Right now this is not possible. What do you think? Which classes should be
changed?

Re: load data from s3 to hive

Posted by Florin Diaconeasa <fl...@gmail.com>.

Hello,

1st of all hadoop needs to use S3 as primary file system. So inside hadoop
configuration core-site.xml you need to set fs.default.name with a value of
the following form: s3n://your-bucket-name

After this, the way i've done it in hive 0.6 and i assume it still
works: alter table my_table add partition (p1=a,p2=b) location
"s3n://your-bucket-name/path-to-folder-for-partition"

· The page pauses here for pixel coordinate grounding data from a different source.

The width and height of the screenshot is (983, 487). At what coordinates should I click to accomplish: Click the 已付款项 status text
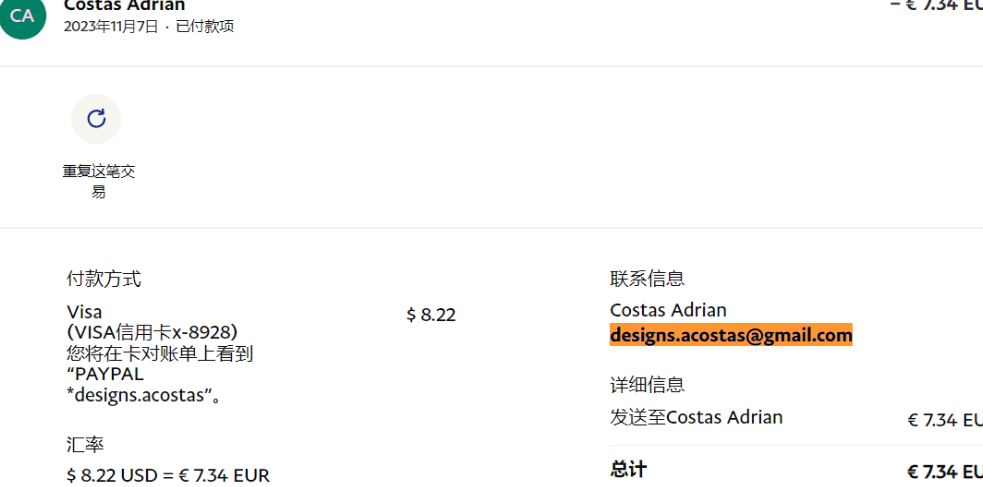click(205, 27)
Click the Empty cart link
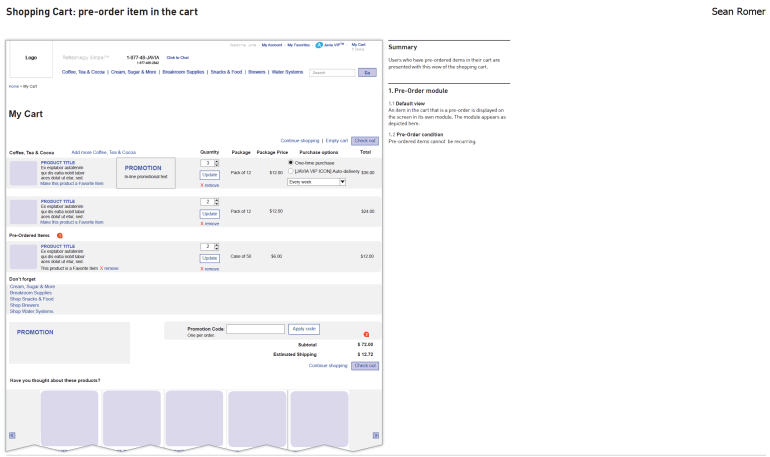Screen dimensions: 770x457 pos(336,141)
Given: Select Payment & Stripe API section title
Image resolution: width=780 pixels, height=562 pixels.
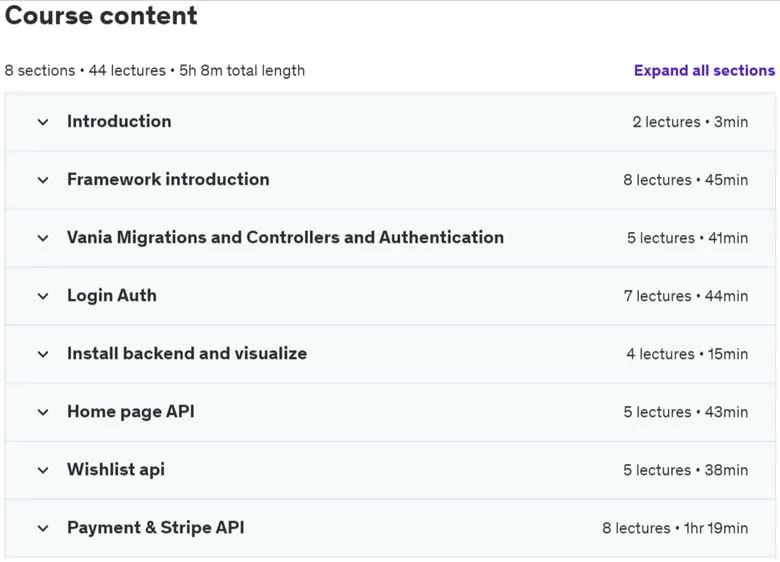Looking at the screenshot, I should coord(156,528).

This worked for me without any issues. I assume the other way you provided
should work as well, but probably there is an issue with the evaluation of
the query...

Florin



On 11 November 2011 22:11, jiang licht <li...@yahoo.com> wrote:

> Check if this link provides any help:
>
> http://aws.amazon.com/elasticmapreduce/faqs/#hive-2
>
> read " Are there new features in Hive specific to Amazon Elastic
> MapReduce?"
>
> and
>
> http://aws.amazon.com/articles/2856
>
> Best regards,
> Michael
> ------------------------------
> *From:* Raimon Bosch <ra...@gmail.com>
> *To:* user@hive.apache.org
> *Sent:* Friday, November 11, 2011 10:40 AM
> *Subject:* load data from s3 to hive
>
>
> Hi,
>
> I have read that hadoop supports native operations over S3 Filesystem so
> you're able to perform operations like:
>
> hadoop fs -ls s3n://mybucket/my_folder/
>
> or:
>
> hadoop fs -copy s3n://mybucket/my_folder /tmp/my_folder
>
> I'm wondering why hive is not able to perform similar operations. It would
> be a very good feature load data directly from S3 to Hive, something like:
>
> hive -e "LOAD DATA LOCAL INPATH 's3n://mybucket/my_hive_table' INTO
> TABLE my_hive_table PARTITION(dt='2011-11-11');"
>
> Right now this is not possible. What do you think? Which classes should be
> changed?
>
>
>


-- 


Florin

Re: load data from s3 to hive

Posted by jiang licht <li...@yahoo.com>.

Check if this link provides any help:

http://aws.amazon.com/elasticmapreduce/faqs/#hive-2

read " Are there new features in Hive specific to Amazon Elastic MapReduce?"

and 

http://aws.amazon.com/articles/2856
 

Best regards,
Michael


________________________________
From: Raimon Bosch <ra...@gmail.com>
To: user@hive.apache.org
Sent: Friday, November 11, 2011 10:40 AM
Subject: load data from s3 to hive




Hi,

I have read that hadoop supports native operations over S3 Filesystem so you're able to perform operations like:

hadoop fs -ls s3n://mybucket/my_folder/

or:

hadoop fs -copy s3n://mybucket/my_folder /tmp/my_folder

I'm wondering why hive is not able to perform similar operations. It would be a very good feature load data directly from S3 to Hive, something like:

hive -e "LOAD DATA LOCAL INPATH 's3n://mybucket/my_hive_table' INTO TABLE my_hive_table PARTITION(dt='2011-11-11');"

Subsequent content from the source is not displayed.